Physics hopes to get lucky @jonmbutterworth @CERN @TheRegister

Been debating this Register article shared by @jonmbutterworth, with others over on Facebook. As an engineer in the information management domain, I’m obviously very interested in and impressed by the IT challenge here.

100 Peta-Bytes so far,
27 PB in the past year, and
400 PB per year by 2023

Once collected, the possibilities for massively modular and parallel collaborative analysis, and alternative (say) neural network analyses, etc, … the sky’s the limit if the IT architecture supports it – hence the article. But of course that doesn’t make it “intelligent”. A human mind processes huge amounts of raw data daily, but it doesn’t store it as is, for later analysis. It is processed starting in real time experience with inferences, compressions, associations, and continues to be shuffled and re-shuffled between the conscious and subconscious and new associations thereafter. Refining the “remembered” world model we hold. But that’s not the really interesting thing here.
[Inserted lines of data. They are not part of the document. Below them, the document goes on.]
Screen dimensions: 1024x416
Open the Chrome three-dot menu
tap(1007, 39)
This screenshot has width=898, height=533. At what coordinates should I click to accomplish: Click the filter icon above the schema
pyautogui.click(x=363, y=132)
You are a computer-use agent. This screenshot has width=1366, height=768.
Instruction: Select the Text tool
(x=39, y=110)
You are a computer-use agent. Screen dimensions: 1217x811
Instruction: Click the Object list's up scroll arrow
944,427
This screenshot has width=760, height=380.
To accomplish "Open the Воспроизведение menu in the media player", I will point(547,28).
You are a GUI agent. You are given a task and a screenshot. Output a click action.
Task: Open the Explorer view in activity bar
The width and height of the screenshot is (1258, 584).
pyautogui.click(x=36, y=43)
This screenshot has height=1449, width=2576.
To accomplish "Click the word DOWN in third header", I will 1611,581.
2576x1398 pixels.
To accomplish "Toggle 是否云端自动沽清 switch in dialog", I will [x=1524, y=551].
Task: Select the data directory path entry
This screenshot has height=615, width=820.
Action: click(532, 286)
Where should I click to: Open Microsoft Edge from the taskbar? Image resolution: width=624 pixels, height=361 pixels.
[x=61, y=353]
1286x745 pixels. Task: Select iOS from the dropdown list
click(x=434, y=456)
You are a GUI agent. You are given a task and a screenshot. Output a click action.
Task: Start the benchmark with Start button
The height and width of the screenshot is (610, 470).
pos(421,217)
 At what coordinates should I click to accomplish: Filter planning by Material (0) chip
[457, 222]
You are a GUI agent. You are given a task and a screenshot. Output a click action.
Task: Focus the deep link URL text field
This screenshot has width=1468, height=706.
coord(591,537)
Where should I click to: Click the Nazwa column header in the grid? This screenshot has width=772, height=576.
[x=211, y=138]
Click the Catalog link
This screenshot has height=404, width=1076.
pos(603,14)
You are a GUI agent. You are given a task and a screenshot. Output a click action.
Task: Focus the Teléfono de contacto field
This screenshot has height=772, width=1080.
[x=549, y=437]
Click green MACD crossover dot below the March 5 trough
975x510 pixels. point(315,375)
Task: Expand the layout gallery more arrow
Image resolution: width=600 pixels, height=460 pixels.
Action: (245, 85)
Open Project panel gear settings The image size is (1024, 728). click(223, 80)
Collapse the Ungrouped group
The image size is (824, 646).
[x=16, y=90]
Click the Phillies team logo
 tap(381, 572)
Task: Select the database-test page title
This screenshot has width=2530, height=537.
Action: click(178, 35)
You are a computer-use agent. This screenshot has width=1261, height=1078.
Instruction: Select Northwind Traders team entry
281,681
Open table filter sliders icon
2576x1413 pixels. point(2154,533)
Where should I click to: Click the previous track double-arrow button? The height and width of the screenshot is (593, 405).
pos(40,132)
What is interesting is what this says about CERN / LHC / ATLAS Physics. Firstly it says nothing directly. It’s about an area of spin-off technology – unrelated to the particle physics – that benefits mutually from CERN needing it. (Think space-race and Teflon-coated pans.) But secondly, what it seems to suggest is something like this:

“We have so little understanding of how our physical theories explain reality, that we can’t decide in advance what we’re really looking for, so we’ll up the sample rate, record as much as we can, post analyse it, and hope we get lucky.”

And of course we will get lucky – some interesting and significant patterns will be found, interpreted and related to some aspects of the developing physical model. But this doesn’t change the basic point, that the physics is a long way from being completely explanatory of reality in these areas.